Entre ce tournant néolibéral/sécuritaire des années 90 et les envolées nationalistes et anti-migrants de la N-VA, il y a donc une continuité sans faille. Le couple infernal de la crise économique mondiale de 2008 et des attentats en Europe et en Belgique a libéré de plus en plus une parole raciste et autoritaire dans le champ politico-médiatique. Malgré la technicité des discours qui permet de lisser des idées qui auraient autrefois été attribuées aux franges les plus radicales de l’extrême-droite, il s’agit donc bien de ne pas s’y tromper. Par son programme résolument anti-social, raciste, et sécuritaire, la N-VA – qui a pu surfer sur ces crises – présente des intérêts résolument opposés à ceux des travailleur.se.s, des minorités racisées et LGBT, ainsi que des femmes… A ce sujet, elle constitue ainsi un saut qualitatif sans précédent par rapport aux partis traditionnels.

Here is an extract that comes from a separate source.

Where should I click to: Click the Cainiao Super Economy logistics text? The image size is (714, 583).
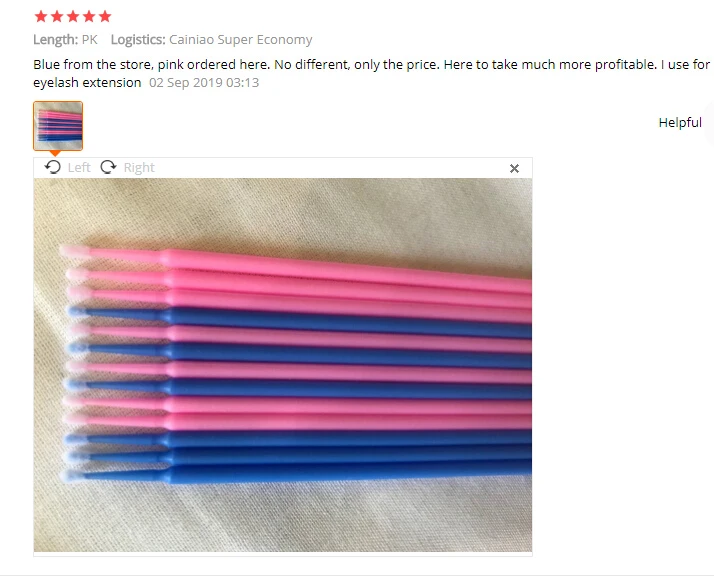[x=240, y=40]
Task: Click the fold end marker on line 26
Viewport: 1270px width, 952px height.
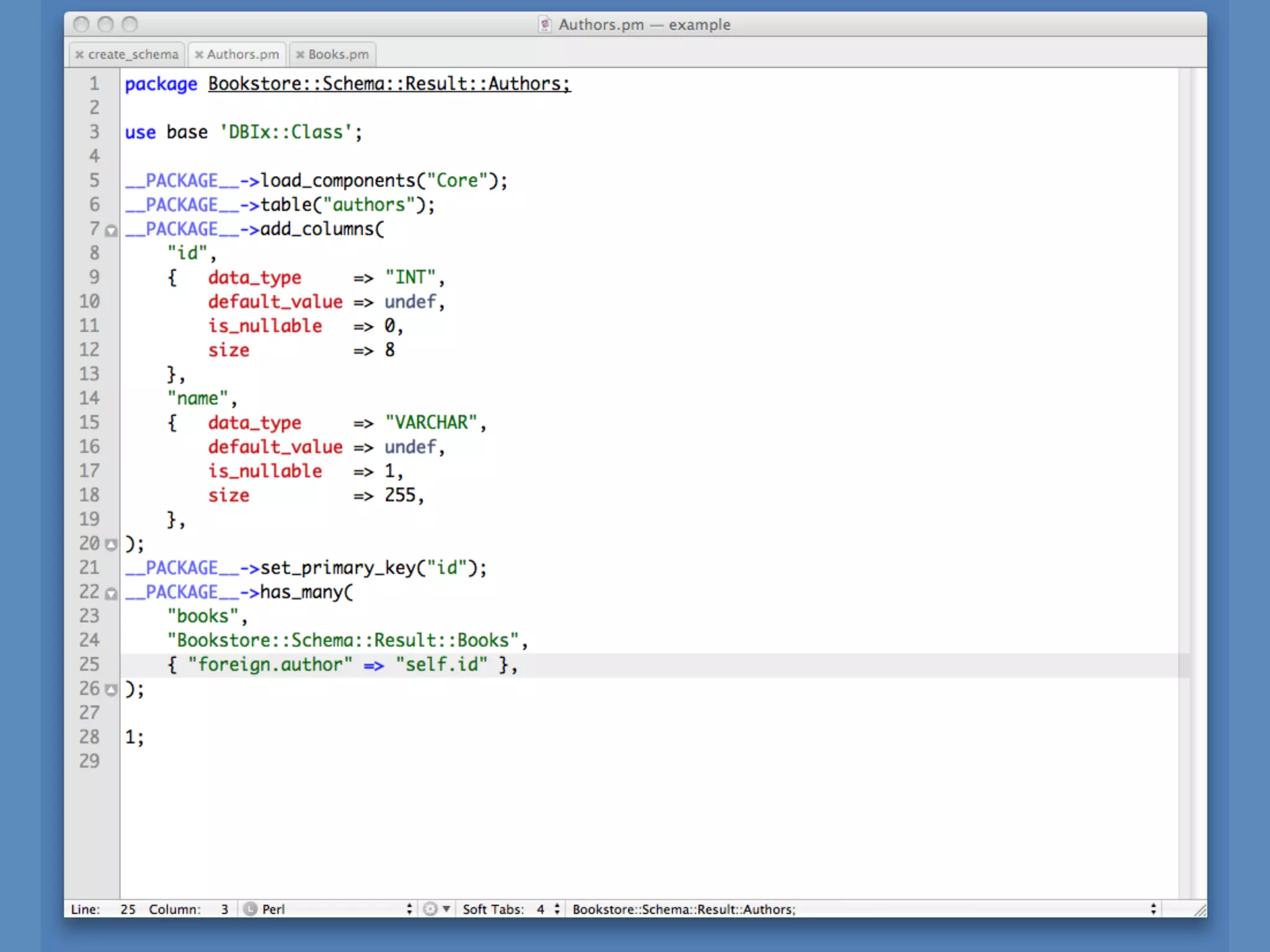Action: tap(111, 690)
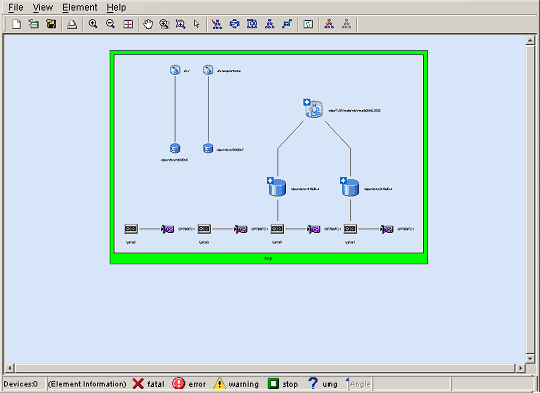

La porosité des programmes et discours des partis traditionnels aux idées d’extrême droite est un constat que dresse également la Ligue des Droits de l’Homme en 2015, se basant sur des mesures issues du programme du Vlaams Belang, récemment mise en place par le gouvernement. La N-VA ne manque par ailleurs jamais une occasion de renforcer l’arsenal coercitif de l’État : engagement de centaines de nouveaux policiers, achat d’armes supplémentaires pour les agents de terrain, extension du port d’arme, extension des durée de garde à vue, introduction progressive de visites domiciliaires, etc. Une série de mesures qui, alliées à l’intensification des mesures anti-sociales, semblent nous préparer à un futur saut qualitatif supplémentaire.

Cette nouvelle étape viendra-t-elle de la N-VA ? Du Vlaams Belang à qui la N-VA avait siphonné les voix depuis 2009 ? Ou peut-être d’une nouvelle formation ouvertement d’extrême-droite ? Ou alors, se permettrait-on d’imaginer que les travailleur.se.s et toutes celles et ceux qui subissent ces politiques immondes finiront par constituer un bloc suffisamment fort pour refuser ces politiques néolibérales et la société répressive qui en sont la corollaire directe ?

Car si dénoncer l’extrême-droite et identifier les groupuscules dangereux est essentiel, cela n’est en rien suffisant. Ce qu’il nous faut à tout prix, c’est réussir à identifier les éléments de ces discours qui passent tous les jours sous notre nez au travers des politiques « banalisées » du néolibéralisme et qui contribuent à creuser chaque jour un peu plus notre propre tombe, celle des mouvements sociaux, de la résistance et de la dignité. Ce n’est qu’en s’unissant, au-delà des secteurs, des genres, des « races », des frontières, que nous pourrons contrer et tenter d’éradiquer les idéologies d’extrême-droite. Faute de quoi, elle ne cesseront de se renforcer… Il est plus que temps de s’y mettre !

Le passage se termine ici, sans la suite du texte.